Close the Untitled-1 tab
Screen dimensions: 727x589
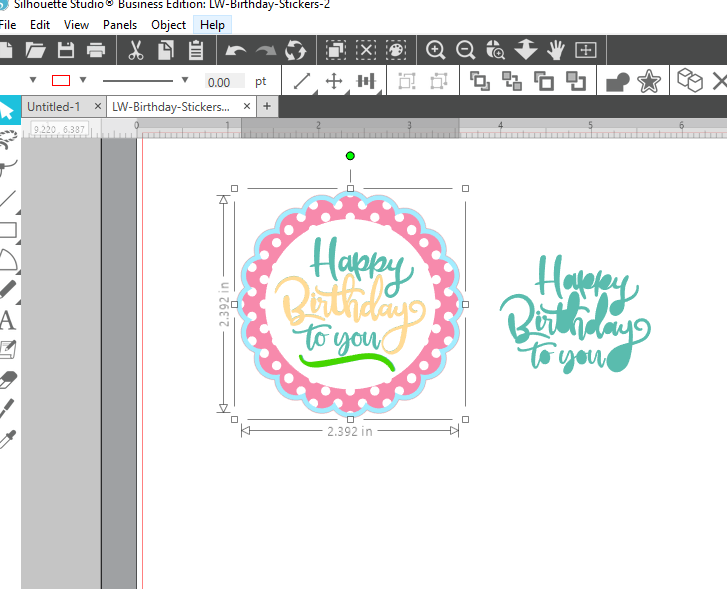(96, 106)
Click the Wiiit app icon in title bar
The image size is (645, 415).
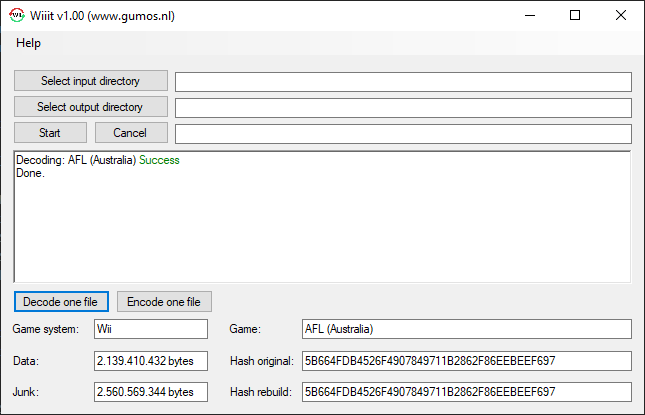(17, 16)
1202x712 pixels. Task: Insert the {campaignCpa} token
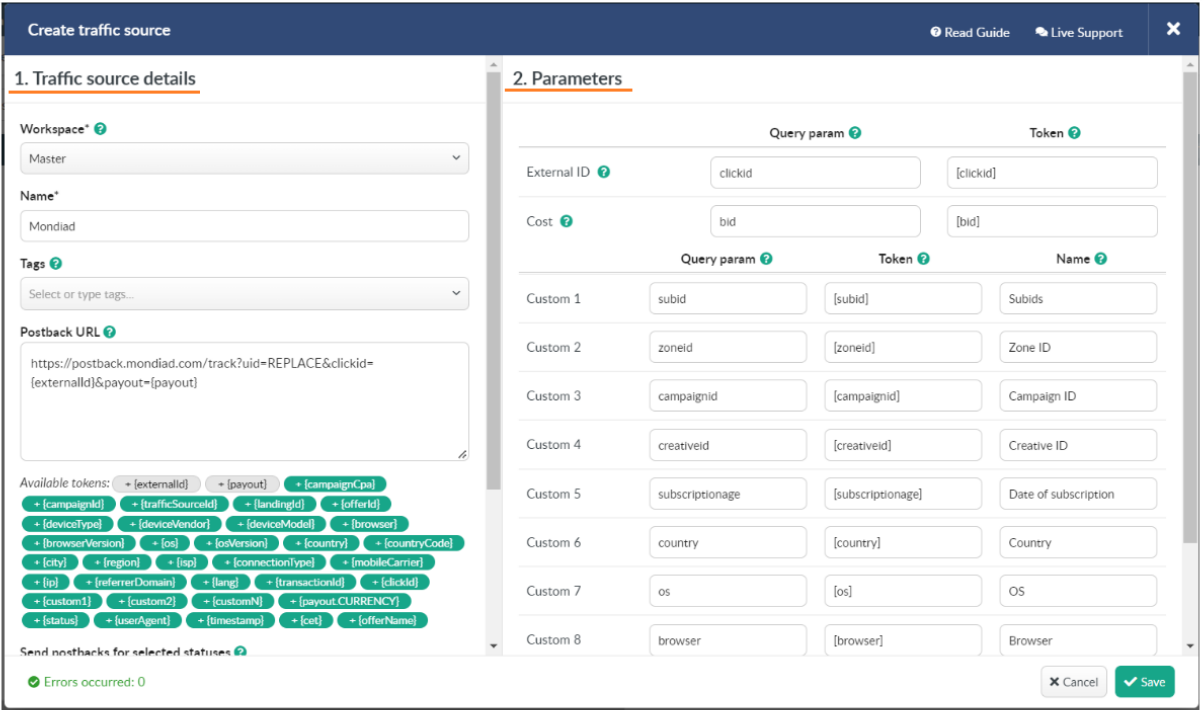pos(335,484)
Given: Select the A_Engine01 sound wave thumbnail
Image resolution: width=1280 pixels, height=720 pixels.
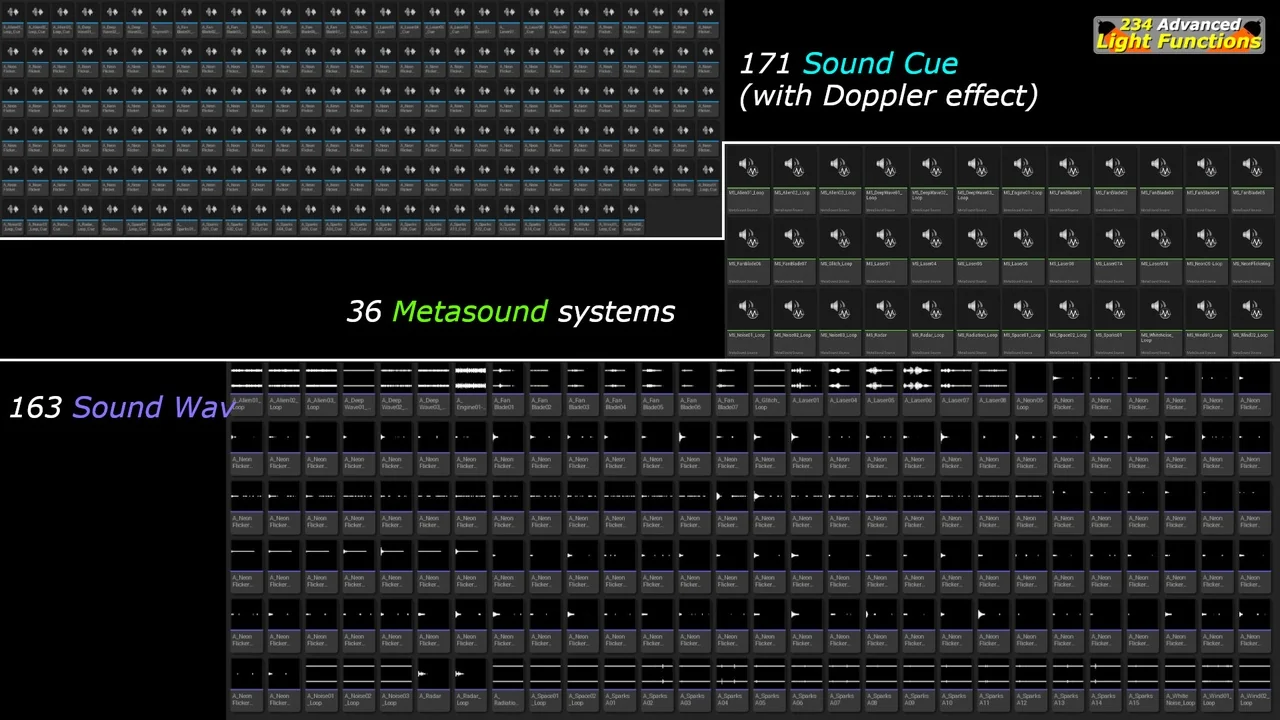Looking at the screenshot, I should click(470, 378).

* * *

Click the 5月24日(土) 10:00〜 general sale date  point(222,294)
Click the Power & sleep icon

*Goal*. Reproduce word for word the rows starting with the line that contains "Click the Wiiit app icon in title bar" and going on through the line that contains "Looking at the", with both of those lines included. Omit the pictures.

*In response*.
Click the Wiiit app icon in title bar
The image size is (645, 415).
(17, 16)
1202x712 pixels. Task: Insert the {campaignCpa} token
pos(335,484)
Given: Select the A_Engine01 sound wave thumbnail
Image resolution: width=1280 pixels, height=720 pixels.
Looking at the screenshot, I should click(470, 378).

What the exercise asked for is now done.